I agree; this was just a quick hack to check if my theory is correct
(and to work around the issue for someone needing an immediate solution
to this problem).
> Unless we only do this when current and the task we
> want to move are both RR. It might help.
Yes, in a proper solution a check for RR is needed. But I think it is
also important to check the number of tasks having the highest priority
on the two runqueues (otherwise, we risk to continuously bounce tasks
between the two CPUs).
> >
> > > Now my initial thoughts were to define a global RR order using a
> > > virtual timeline and you'll get something like EEVDF on a per RR
> > > prio level with push-pull state between that.
> > >
> > > Which might be a tad over engineered.
> > I suspect this issue can be fixed in a simpler way, by changing the
> > check I mentioned above.
>
> What happens when current is FIFO, and we just moved an RR task over
> that will now never run?
Uh... I did not think about it. Having SCHED_FIFO and SCHED_RR tasks at
the same priority level is... Dangerous. Probably, when a SCHED_FIFO
task is executing on a CPU all the SCHED_RR tasks with the same
priority must be pushed to other CPUs... And tasks should never be
pushed on a CPU where there is a SCHED_FIFO task with the same priority.
> > If you want to balance SCHED_RR tasks with the same priority, I
> > think the "lowest_rq->rt.highest_prio.curr <= task->prio" should be
> > extended to do the migration if:
> > - the local task has a higher priority than the highest priority
> > task on lowest_rq (this is what's currently done)
> > - the local task has the same priority of the highest priority task
> > on lowest_rq and they are SCHED_RR and the number of tasks with
> > task->prio on the local RQ is larger than the number of tasks with
> > lowest_rq->rt.highest_prio.curr on lowest_rq + 1.
>
> Well, the number of tasks may not be good enough. We need to only look
> at RR tasks.
I agree... The proper check is more complex than what I wrote.
> Perhaps if current is RR and the waiter on the other CPU
> is RR, we can do a scan to see if a balance should be done.

> _DATA PROVIDED_
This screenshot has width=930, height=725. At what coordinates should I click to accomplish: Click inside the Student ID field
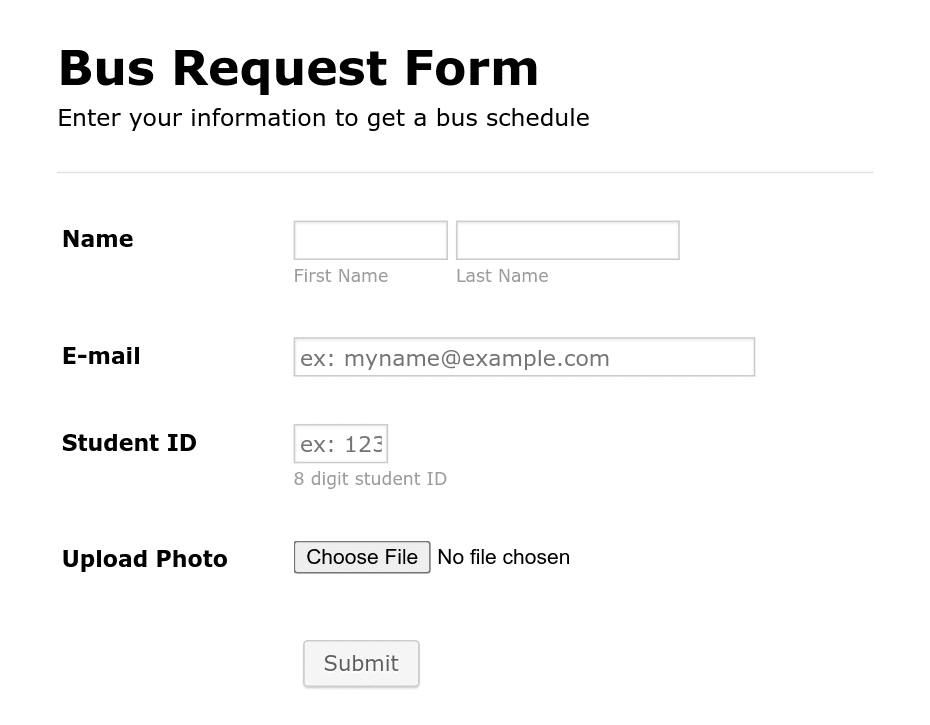click(340, 443)
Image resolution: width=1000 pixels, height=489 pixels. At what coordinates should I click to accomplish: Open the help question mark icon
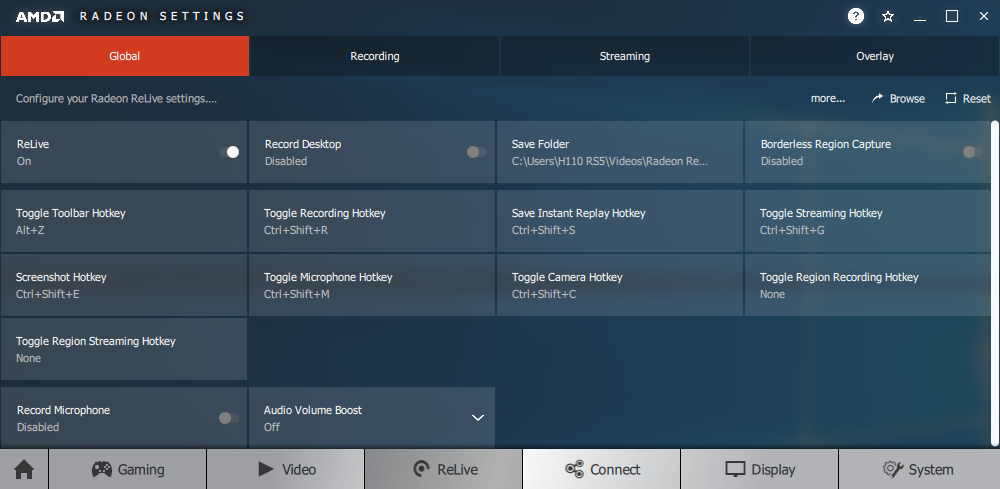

> _EXERCISE INSTRUCTIONS_
(1) Which words in the thread on balancing SCHED_RR tasks are immediately followed by an ellipsis (three dots)?
(2) Carry the thread on balancing SCHED_RR tasks forward from its last sentence.
The lines have nothing to do with what is asked here.

> _RESPONSES_
(1)
- Uh
- is
- CPUs
- agree

(2)
Yes; but I suspect we should check how many RR tasks with this priority
are on this CPU, and how many RR tasks with this priority are on the
other CPU... When the difference is larger than 1, the task can be
pushed (otherwise, we risk again to bounce tasks between the two CPUs.
Think about 5 RR tasks, all with the same priority, and 2 CPUs: I guess
the best thing to do is to put 3 tasks on a CPU and 2 on the other, and
do not try to balance. Otherwise, we end up with a migration at every
timeslice).
> > I think this could work, but I just looked at the code, without any
> > real test. If you provide a simple program implementing a testcase,
> > I can do some experiments in next week.
> >
> > The alternative (of course I have to mention it :) would be to use
> > SCHED_DEADLINE instead of SCHED_RR.
>
> Hmm, I wonder if we could have a wrapper around SCHED_DEADLINE to
> implement SCHED_RR. Probably not, because SCHED_RR has hard coded
> priorities and SCHED_DEADLINE is more dynamic (and still higher than
> SCHED_FIFO).
I think we can do something similar to SCHED_RR (but we need to
implement a "soft" runtime enforcement), but of course SCHED_DEADLINE
cannot provide the fixed priority behaviour.
Luca
>
> > >
> > > Happy thinking ;-)
>
> Heh, I originally thought Peter said "Happy Thanksgiving".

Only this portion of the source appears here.